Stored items

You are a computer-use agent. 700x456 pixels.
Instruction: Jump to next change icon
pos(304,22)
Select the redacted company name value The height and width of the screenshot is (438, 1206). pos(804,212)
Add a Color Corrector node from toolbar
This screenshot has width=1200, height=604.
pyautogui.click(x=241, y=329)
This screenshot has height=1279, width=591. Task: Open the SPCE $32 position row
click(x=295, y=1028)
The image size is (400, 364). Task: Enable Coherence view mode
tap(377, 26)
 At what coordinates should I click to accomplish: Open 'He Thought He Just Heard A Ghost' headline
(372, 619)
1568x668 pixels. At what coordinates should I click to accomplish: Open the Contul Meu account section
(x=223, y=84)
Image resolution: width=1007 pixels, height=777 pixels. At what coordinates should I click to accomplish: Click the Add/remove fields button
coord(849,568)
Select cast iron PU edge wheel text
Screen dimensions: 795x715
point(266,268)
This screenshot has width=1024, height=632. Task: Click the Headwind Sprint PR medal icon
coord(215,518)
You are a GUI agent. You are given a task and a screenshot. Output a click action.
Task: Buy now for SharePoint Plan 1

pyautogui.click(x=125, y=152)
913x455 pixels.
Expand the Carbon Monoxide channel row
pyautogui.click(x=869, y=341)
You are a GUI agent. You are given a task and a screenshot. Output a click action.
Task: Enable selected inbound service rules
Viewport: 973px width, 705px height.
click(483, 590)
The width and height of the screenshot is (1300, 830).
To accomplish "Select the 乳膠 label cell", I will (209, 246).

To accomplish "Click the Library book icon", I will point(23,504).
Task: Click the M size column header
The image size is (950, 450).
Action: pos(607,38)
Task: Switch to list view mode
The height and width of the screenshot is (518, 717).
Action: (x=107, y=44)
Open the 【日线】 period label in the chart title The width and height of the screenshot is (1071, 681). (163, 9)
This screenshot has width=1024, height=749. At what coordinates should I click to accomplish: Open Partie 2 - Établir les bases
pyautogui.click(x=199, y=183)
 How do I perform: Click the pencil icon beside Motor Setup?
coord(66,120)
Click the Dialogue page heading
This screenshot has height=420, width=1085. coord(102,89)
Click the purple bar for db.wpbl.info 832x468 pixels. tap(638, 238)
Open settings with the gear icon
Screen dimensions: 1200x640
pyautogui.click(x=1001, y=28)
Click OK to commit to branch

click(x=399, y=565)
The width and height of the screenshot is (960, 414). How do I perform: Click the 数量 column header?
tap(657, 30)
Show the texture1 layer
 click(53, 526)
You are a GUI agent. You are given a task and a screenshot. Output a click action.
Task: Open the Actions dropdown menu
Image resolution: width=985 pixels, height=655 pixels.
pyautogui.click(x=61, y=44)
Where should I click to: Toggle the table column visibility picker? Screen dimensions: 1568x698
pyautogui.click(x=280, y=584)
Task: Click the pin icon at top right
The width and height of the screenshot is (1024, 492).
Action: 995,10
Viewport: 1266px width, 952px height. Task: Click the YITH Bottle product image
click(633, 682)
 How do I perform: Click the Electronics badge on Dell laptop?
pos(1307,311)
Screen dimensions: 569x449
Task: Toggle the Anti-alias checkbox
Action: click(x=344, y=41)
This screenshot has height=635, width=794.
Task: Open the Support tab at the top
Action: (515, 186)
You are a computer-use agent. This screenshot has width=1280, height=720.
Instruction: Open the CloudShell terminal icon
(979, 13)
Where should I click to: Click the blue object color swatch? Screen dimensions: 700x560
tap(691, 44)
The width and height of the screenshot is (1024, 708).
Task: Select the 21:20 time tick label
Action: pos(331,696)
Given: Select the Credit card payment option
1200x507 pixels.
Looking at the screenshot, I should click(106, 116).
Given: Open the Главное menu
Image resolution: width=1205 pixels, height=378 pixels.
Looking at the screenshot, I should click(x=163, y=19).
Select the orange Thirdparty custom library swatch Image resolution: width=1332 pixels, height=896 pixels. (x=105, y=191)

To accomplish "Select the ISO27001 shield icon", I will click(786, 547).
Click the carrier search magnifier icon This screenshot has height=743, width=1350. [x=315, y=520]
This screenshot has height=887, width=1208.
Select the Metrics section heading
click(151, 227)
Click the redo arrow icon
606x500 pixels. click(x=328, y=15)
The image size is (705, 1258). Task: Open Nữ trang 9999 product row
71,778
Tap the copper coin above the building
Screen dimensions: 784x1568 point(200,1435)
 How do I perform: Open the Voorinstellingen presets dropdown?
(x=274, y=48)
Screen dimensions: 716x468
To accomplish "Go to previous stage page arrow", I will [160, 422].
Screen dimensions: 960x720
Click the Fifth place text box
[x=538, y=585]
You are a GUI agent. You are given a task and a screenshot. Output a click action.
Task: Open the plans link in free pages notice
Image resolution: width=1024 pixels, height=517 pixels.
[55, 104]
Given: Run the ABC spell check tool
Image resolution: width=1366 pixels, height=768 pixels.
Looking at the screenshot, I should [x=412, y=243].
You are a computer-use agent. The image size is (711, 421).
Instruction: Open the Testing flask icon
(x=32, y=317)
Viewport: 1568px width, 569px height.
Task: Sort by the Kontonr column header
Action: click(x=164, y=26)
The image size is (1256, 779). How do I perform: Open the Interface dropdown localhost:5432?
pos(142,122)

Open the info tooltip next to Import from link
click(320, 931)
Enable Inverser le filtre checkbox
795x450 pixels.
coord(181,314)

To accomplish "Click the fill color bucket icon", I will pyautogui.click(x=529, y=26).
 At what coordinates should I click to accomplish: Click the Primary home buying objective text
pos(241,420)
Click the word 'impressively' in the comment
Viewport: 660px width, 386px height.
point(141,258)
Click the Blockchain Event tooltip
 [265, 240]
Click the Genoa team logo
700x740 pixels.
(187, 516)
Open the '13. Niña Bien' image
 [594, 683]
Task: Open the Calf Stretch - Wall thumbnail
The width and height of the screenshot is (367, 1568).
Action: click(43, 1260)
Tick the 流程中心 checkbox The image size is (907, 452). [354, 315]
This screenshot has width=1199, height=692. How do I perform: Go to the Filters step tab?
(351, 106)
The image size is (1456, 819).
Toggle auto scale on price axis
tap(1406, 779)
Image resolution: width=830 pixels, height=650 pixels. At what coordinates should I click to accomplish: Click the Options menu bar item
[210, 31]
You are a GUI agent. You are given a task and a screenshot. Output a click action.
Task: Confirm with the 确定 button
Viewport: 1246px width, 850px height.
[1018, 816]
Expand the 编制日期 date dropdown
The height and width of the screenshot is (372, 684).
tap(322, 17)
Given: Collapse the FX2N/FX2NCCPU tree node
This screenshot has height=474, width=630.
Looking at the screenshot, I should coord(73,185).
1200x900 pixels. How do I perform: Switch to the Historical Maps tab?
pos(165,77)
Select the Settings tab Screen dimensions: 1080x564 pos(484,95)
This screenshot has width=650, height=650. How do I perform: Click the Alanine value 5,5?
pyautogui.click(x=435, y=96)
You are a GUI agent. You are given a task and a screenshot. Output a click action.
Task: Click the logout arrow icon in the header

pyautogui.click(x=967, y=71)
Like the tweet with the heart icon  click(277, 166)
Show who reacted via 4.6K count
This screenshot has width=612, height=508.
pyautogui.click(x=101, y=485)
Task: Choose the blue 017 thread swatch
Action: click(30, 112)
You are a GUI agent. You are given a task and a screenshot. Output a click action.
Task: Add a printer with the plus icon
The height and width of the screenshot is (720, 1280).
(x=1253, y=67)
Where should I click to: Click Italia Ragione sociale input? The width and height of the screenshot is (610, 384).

Problem details:
Every entry is to be returned exactly, with nothing dropped.

The completed task:
You are a computer-use agent. 700x456 pixels.
Instruction: Jump to next change icon
pos(304,22)
Select the redacted company name value The height and width of the screenshot is (438, 1206). pos(804,212)
Add a Color Corrector node from toolbar
This screenshot has width=1200, height=604.
pyautogui.click(x=241, y=329)
This screenshot has height=1279, width=591. Task: Open the SPCE $32 position row
click(x=295, y=1028)
The image size is (400, 364). Task: Enable Coherence view mode
tap(377, 26)
 At what coordinates should I click to accomplish: Open 'He Thought He Just Heard A Ghost' headline
(372, 619)
1568x668 pixels. At what coordinates should I click to accomplish: Open the Contul Meu account section
(x=223, y=84)
Image resolution: width=1007 pixels, height=777 pixels. At what coordinates should I click to accomplish: Click the Add/remove fields button
coord(849,568)
Select cast iron PU edge wheel text
Screen dimensions: 795x715
point(266,268)
This screenshot has width=1024, height=632. Task: Click the Headwind Sprint PR medal icon
coord(215,518)
You are a GUI agent. You are given a task and a screenshot. Output a click action.
Task: Buy now for SharePoint Plan 1

pyautogui.click(x=125, y=152)
913x455 pixels.
Expand the Carbon Monoxide channel row
pyautogui.click(x=869, y=341)
You are a GUI agent. You are given a task and a screenshot. Output a click action.
Task: Enable selected inbound service rules
Viewport: 973px width, 705px height.
click(483, 590)
The width and height of the screenshot is (1300, 830).
To accomplish "Select the 乳膠 label cell", I will (209, 246).

To accomplish "Click the Library book icon", I will point(23,504).
Task: Click the M size column header
The image size is (950, 450).
Action: pos(607,38)
Task: Switch to list view mode
The height and width of the screenshot is (518, 717).
Action: (x=107, y=44)
Open the 【日线】 period label in the chart title The width and height of the screenshot is (1071, 681). (163, 9)
This screenshot has width=1024, height=749. At what coordinates should I click to accomplish: Open Partie 2 - Établir les bases
pyautogui.click(x=199, y=183)
 How do I perform: Click the pencil icon beside Motor Setup?
coord(66,120)
Click the Dialogue page heading
This screenshot has height=420, width=1085. coord(102,89)
Click the purple bar for db.wpbl.info 832x468 pixels. tap(638, 238)
Open settings with the gear icon
Screen dimensions: 1200x640
pyautogui.click(x=1001, y=28)
Click OK to commit to branch

click(x=399, y=565)
The width and height of the screenshot is (960, 414). How do I perform: Click the 数量 column header?
tap(657, 30)
Show the texture1 layer
 click(53, 526)
You are a GUI agent. You are given a task and a screenshot. Output a click action.
Task: Open the Actions dropdown menu
Image resolution: width=985 pixels, height=655 pixels.
pyautogui.click(x=61, y=44)
Where should I click to: Toggle the table column visibility picker? Screen dimensions: 1568x698
pyautogui.click(x=280, y=584)
Task: Click the pin icon at top right
The width and height of the screenshot is (1024, 492).
Action: 995,10
Viewport: 1266px width, 952px height. Task: Click the YITH Bottle product image
click(633, 682)
 How do I perform: Click the Electronics badge on Dell laptop?
pos(1307,311)
Screen dimensions: 569x449
Task: Toggle the Anti-alias checkbox
Action: click(x=344, y=41)
This screenshot has height=635, width=794.
Task: Open the Support tab at the top
Action: (515, 186)
You are a computer-use agent. This screenshot has width=1280, height=720.
Instruction: Open the CloudShell terminal icon
(979, 13)
Where should I click to: Click the blue object color swatch? Screen dimensions: 700x560
tap(691, 44)
The width and height of the screenshot is (1024, 708).
Task: Select the 21:20 time tick label
Action: pos(331,696)
Given: Select the Credit card payment option
1200x507 pixels.
Looking at the screenshot, I should click(106, 116).
Given: Open the Главное menu
Image resolution: width=1205 pixels, height=378 pixels.
Looking at the screenshot, I should click(x=163, y=19).
Select the orange Thirdparty custom library swatch Image resolution: width=1332 pixels, height=896 pixels. (x=105, y=191)

To accomplish "Select the ISO27001 shield icon", I will click(786, 547).
Click the carrier search magnifier icon This screenshot has height=743, width=1350. [x=315, y=520]
This screenshot has height=887, width=1208.
Select the Metrics section heading
click(151, 227)
Click the redo arrow icon
606x500 pixels. click(x=328, y=15)
The image size is (705, 1258). Task: Open Nữ trang 9999 product row
71,778
Tap the copper coin above the building
Screen dimensions: 784x1568 point(200,1435)
 How do I perform: Open the Voorinstellingen presets dropdown?
(x=274, y=48)
Screen dimensions: 716x468
To accomplish "Go to previous stage page arrow", I will [160, 422].
Screen dimensions: 960x720
Click the Fifth place text box
[x=538, y=585]
You are a GUI agent. You are given a task and a screenshot. Output a click action.
Task: Open the plans link in free pages notice
Image resolution: width=1024 pixels, height=517 pixels.
[55, 104]
Given: Run the ABC spell check tool
Image resolution: width=1366 pixels, height=768 pixels.
Looking at the screenshot, I should [x=412, y=243].
You are a computer-use agent. The image size is (711, 421).
Instruction: Open the Testing flask icon
(x=32, y=317)
Viewport: 1568px width, 569px height.
Task: Sort by the Kontonr column header
Action: click(x=164, y=26)
The image size is (1256, 779). How do I perform: Open the Interface dropdown localhost:5432?
pos(142,122)

Open the info tooltip next to Import from link
click(320, 931)
Enable Inverser le filtre checkbox
795x450 pixels.
coord(181,314)

To accomplish "Click the fill color bucket icon", I will pyautogui.click(x=529, y=26).
 At what coordinates should I click to accomplish: Click the Primary home buying objective text
pos(241,420)
Click the word 'impressively' in the comment
Viewport: 660px width, 386px height.
point(141,258)
Click the Blockchain Event tooltip
 [265, 240]
Click the Genoa team logo
700x740 pixels.
(187, 516)
Open the '13. Niña Bien' image
 [594, 683]
Task: Open the Calf Stretch - Wall thumbnail
The width and height of the screenshot is (367, 1568).
Action: click(43, 1260)
Tick the 流程中心 checkbox The image size is (907, 452). [354, 315]
This screenshot has width=1199, height=692. How do I perform: Go to the Filters step tab?
(351, 106)
The image size is (1456, 819).
Toggle auto scale on price axis
tap(1406, 779)
Image resolution: width=830 pixels, height=650 pixels. At what coordinates should I click to accomplish: Click the Options menu bar item
[210, 31]
You are a GUI agent. You are given a task and a screenshot. Output a click action.
Task: Confirm with the 确定 button
Viewport: 1246px width, 850px height.
[1018, 816]
Expand the 编制日期 date dropdown
The height and width of the screenshot is (372, 684).
tap(322, 17)
Given: Collapse the FX2N/FX2NCCPU tree node
This screenshot has height=474, width=630.
Looking at the screenshot, I should coord(73,185).
1200x900 pixels. How do I perform: Switch to the Historical Maps tab?
pos(165,77)
Select the Settings tab Screen dimensions: 1080x564 pos(484,95)
This screenshot has width=650, height=650. How do I perform: Click the Alanine value 5,5?
pyautogui.click(x=435, y=96)
You are a GUI agent. You are given a task and a screenshot. Output a click action.
Task: Click the logout arrow icon in the header

pyautogui.click(x=967, y=71)
Like the tweet with the heart icon  click(277, 166)
Show who reacted via 4.6K count
This screenshot has width=612, height=508.
pyautogui.click(x=101, y=485)
Task: Choose the blue 017 thread swatch
Action: click(30, 112)
You are a GUI agent. You are given a task and a screenshot. Output a click action.
Task: Add a printer with the plus icon
The height and width of the screenshot is (720, 1280).
(x=1253, y=67)
Where should I click to: Click Italia Ragione sociale input? The width and height of the screenshot is (610, 384).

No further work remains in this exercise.